Les banques commerciales, pour payer ces obligations, utilisent le mécanisme comptable employé par toutes les banques commerciales du monde lorsqu’elles achètent des titres : elle inscrivent l’obligation à leur actif, et créditent ex nihilo le compte de l’émetteur du titre au passif. La monnaie ainsi créée est ensuite transmise aux pays pauvres, qui se retrouvent effectivement endettés, capital et intérêts.
Le FMI, quant à lui, est, selon sa présentation officielle, un regroupement d’États dont le rôle est de «soutenir les pays connaissant des difficultés financières» grâce à une réserve de monnaie constituée conjointement par les contributions de tous les pays participants.
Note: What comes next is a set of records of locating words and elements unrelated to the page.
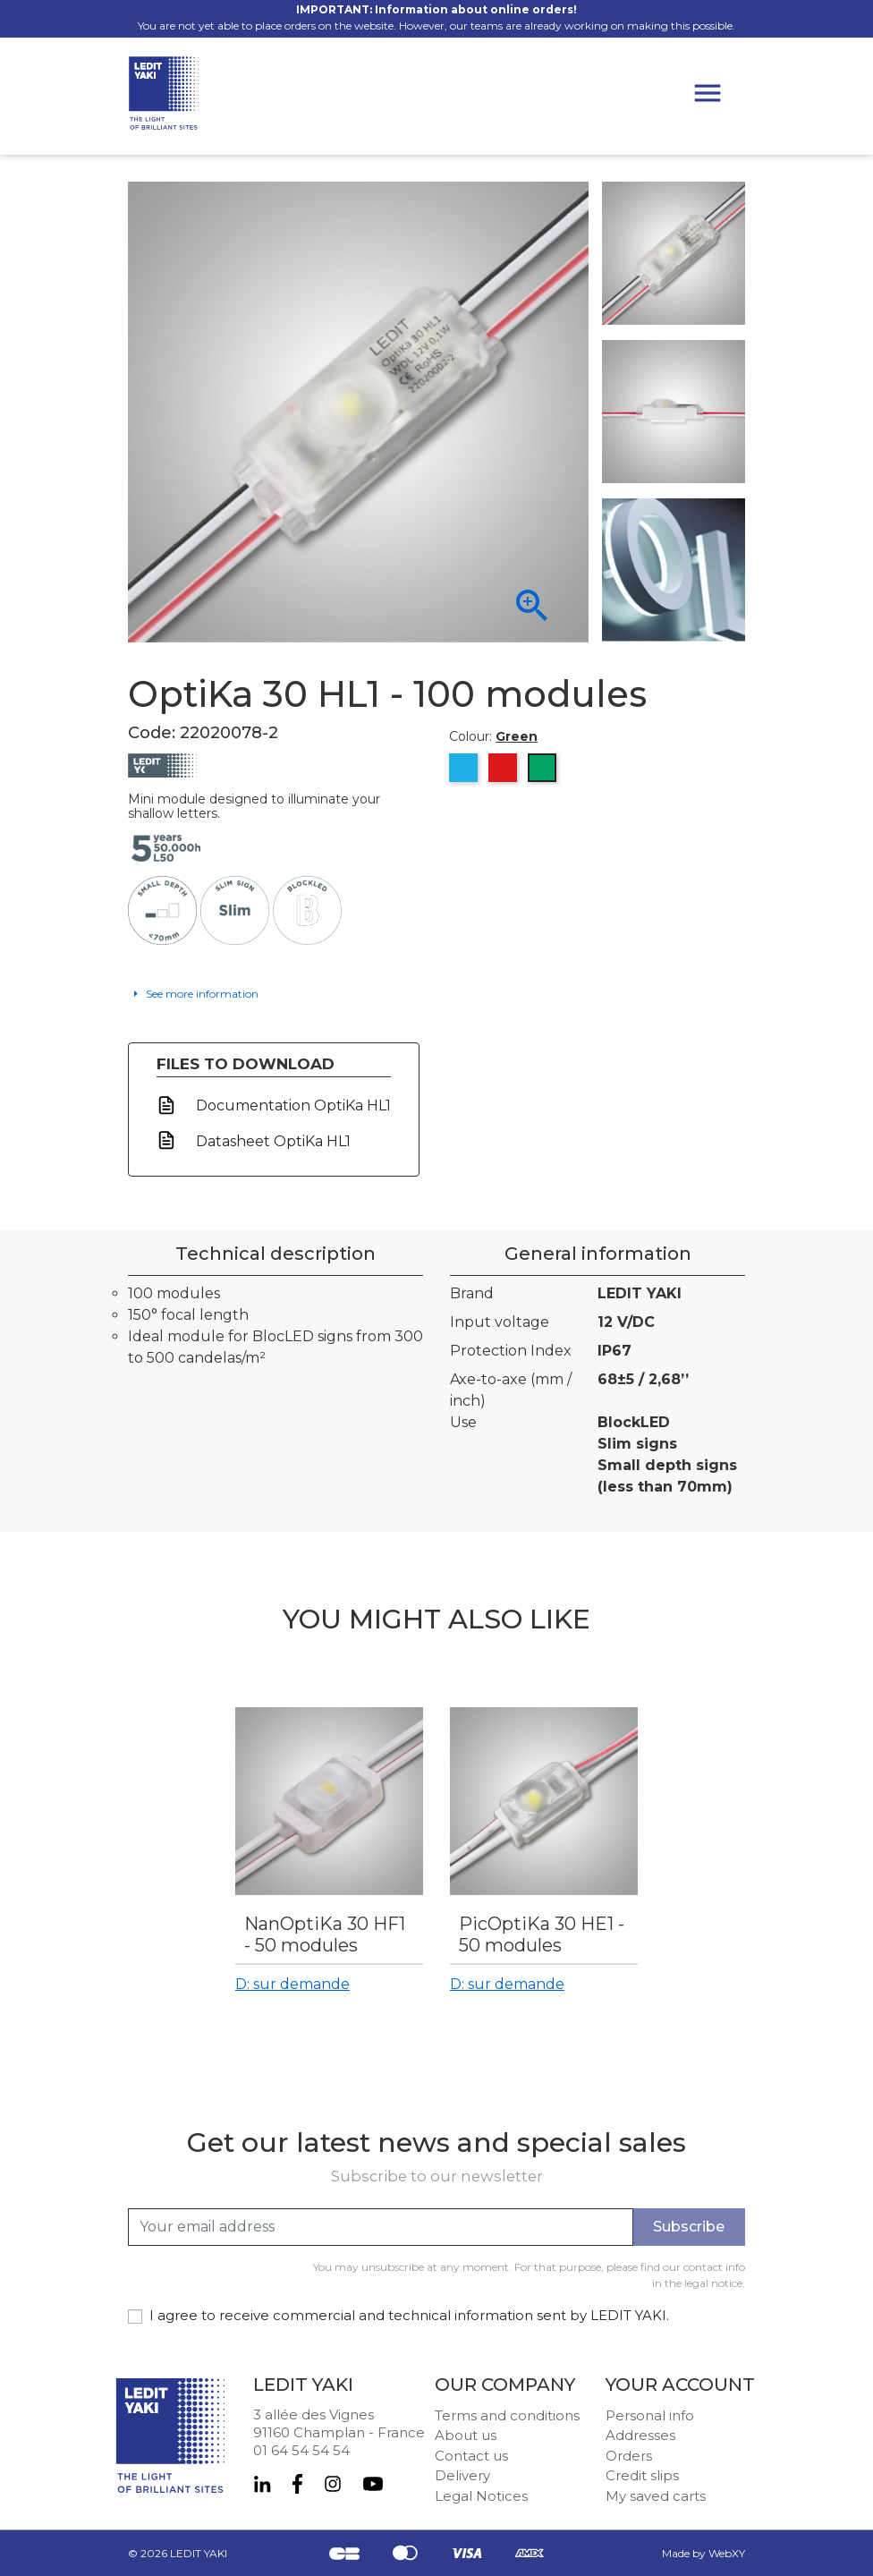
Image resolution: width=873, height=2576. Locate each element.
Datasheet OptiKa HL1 (271, 1141)
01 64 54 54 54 (301, 2450)
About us (465, 2435)
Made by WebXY (703, 2553)
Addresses (640, 2435)
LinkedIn (262, 2484)
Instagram (333, 2484)
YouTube (373, 2484)
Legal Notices (481, 2495)
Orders (629, 2455)
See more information (201, 993)
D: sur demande (292, 1984)
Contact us (471, 2455)
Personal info (650, 2415)
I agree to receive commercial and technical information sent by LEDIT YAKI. (409, 2315)
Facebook (297, 2484)
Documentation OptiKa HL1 (291, 1105)
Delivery (462, 2475)
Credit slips (642, 2475)
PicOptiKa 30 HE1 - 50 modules (541, 1934)
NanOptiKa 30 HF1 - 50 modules (324, 1934)
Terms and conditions (507, 2415)
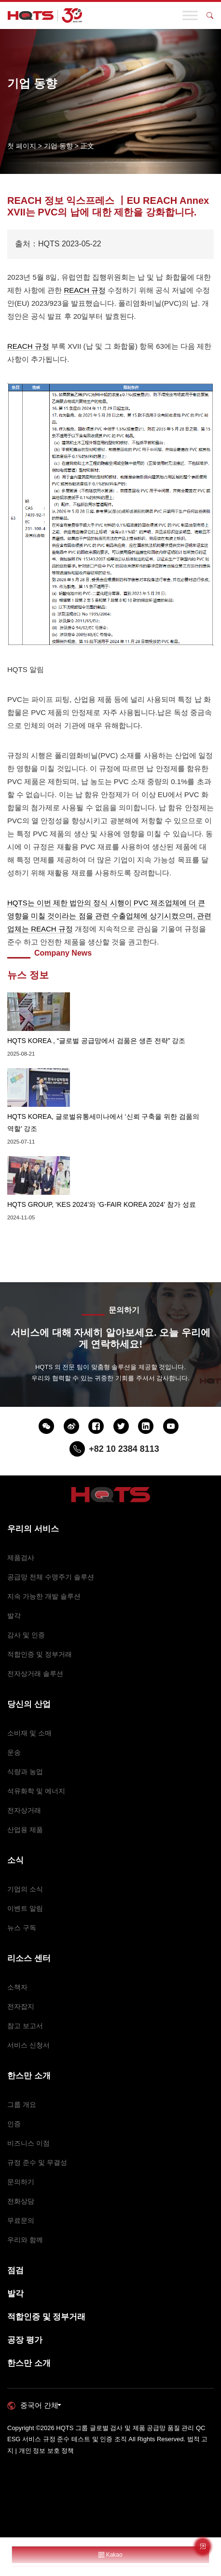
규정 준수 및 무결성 (37, 2162)
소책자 (17, 1987)
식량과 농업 (25, 1771)
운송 (14, 1752)
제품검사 (20, 1557)
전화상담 (20, 2201)
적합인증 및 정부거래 (39, 1654)
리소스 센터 (29, 1958)
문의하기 (20, 2182)
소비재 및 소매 (29, 1733)
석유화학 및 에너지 (36, 1791)
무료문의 (20, 2220)
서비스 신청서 (28, 2045)
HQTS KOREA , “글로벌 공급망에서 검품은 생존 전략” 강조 (96, 1041)
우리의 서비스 (33, 1528)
Une sorte de fonds mutuel. Or, en 1969, le FMI a créé les DTS, ou Droits de Tirage Spéciaux, qui ont permis d’augmenter considérablement les fonds disponibles. Les DTS constituaient de droit et de fait une nouvelle monnaie internationale. Lorsque le FMI crédite un pays en DTS, ce pays devient débiteur du FMI, et s’engage à rendre capital et intérêts en DTS, ou en dollars (à parité 1 pour 1).
Le crédit ainsi accordé au pays pauvre n’est jamais effectivement crédité. Il s’agit juste d’une facilité de paiement, une simple autorisation de découvert. La monnaie est créée au fur et à mesure des dépenses d’infrastructure effectuées par le pays endetté. Le processus est simple : les fonds sont portés au découvert du compte à la Banque mondiale du pays endetté, et ils sont simultanément crédités au compte des entreprises (généralement occidentales) qui sont en train de réaliser les travaux.
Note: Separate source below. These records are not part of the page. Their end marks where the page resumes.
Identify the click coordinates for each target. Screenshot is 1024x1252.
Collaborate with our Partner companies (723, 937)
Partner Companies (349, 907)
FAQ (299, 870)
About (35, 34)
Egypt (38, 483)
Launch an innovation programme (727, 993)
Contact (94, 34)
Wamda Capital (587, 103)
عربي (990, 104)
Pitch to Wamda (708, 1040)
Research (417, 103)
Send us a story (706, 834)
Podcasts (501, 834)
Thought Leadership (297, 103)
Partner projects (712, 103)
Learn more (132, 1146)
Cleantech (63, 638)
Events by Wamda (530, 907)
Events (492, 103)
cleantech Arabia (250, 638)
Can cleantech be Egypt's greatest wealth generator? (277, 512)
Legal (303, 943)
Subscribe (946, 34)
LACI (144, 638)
Le fonds mutuel du FMI joue pour la Banque mondiale le même rôle que celui que jouent les réserves en monnaie centrale pour les banques commerciales traditionnelles : un rôle mineur permettant de laisser croire au public que la monnaie prêtée doit en quelque sorte être garantie par quelque chose. Depuis que la Banque d’Angleterre a précisément décrit ces mécanismes, nous savons que le principe de la réserve fractionnaire n’était qu’une illusion.
Néanmoins, ce principe reste important dans la psyché du public pour perpétuer les mythes de la prise de risque du créancier et de la réalité de l’endettement du débiteur. Le processus est similaire lorsque la Banque mondiale émet des obligations. Comme nous l’avons vu, la Banque mondiale ne crée pas elle-même de la monnaie nouvelle, elle ne fait que créer de nouvelles obligations porteuses d’intérêt et les vendre à des banques commerciales. Ce sont ces banques commerciales qui créent de la monnaie pour payer les obligations, exactement comme le font au quotidien toutes les banques commerciales lorsqu’elles achètent des titres.
Dans un cas comme dans l’autre (émission de DTS par le FMI ou émission d’obligations par la Banque mondiale), et bien que le pays pauvre lorsqu’il dépense le montant de son crédit se retrouve effectivement endetté, on constate qu’aucune épargne, aucun fonds de garantie n’est utilisé, aucun compte n’est débité du moindre montant que ce soit, aucun solde existant ne diminue, ni au FMI, ni à la Banque mondiale, ni dans aucune banque commerciale. La monnaie reçue et dépensée par le pays pauvre est de la monnaie entièrement nouvelle, qui n’existait pas auparavant.
Le prêt n’est pas un prêt, puisqu’on n’enlève rien à personne. C’est bien un simple crédit : le solde du compte du débiteur a augmenté. Lorsque le pays endetté dépense son crédit pour payer les travaux d’infrastructure réalisés, la somme des dépôts sur les comptes du pays occidental a bien augmenté. C’est une augmentation de sa masse monétaire. Et une augmentation de la dette du pays pauvre. La monnaie créée par la dette du tiers-monde revient donc, sous forme de monnaie nouvelle, faciliter le commerce en Occident. La dette et les intérêts restent à la charge des pays pauvres. Les pays les plus pauvres deviennent ainsi les émetteurs de monnaie pour les pays riches, qui profitent de cet afflux sans en payer le prix.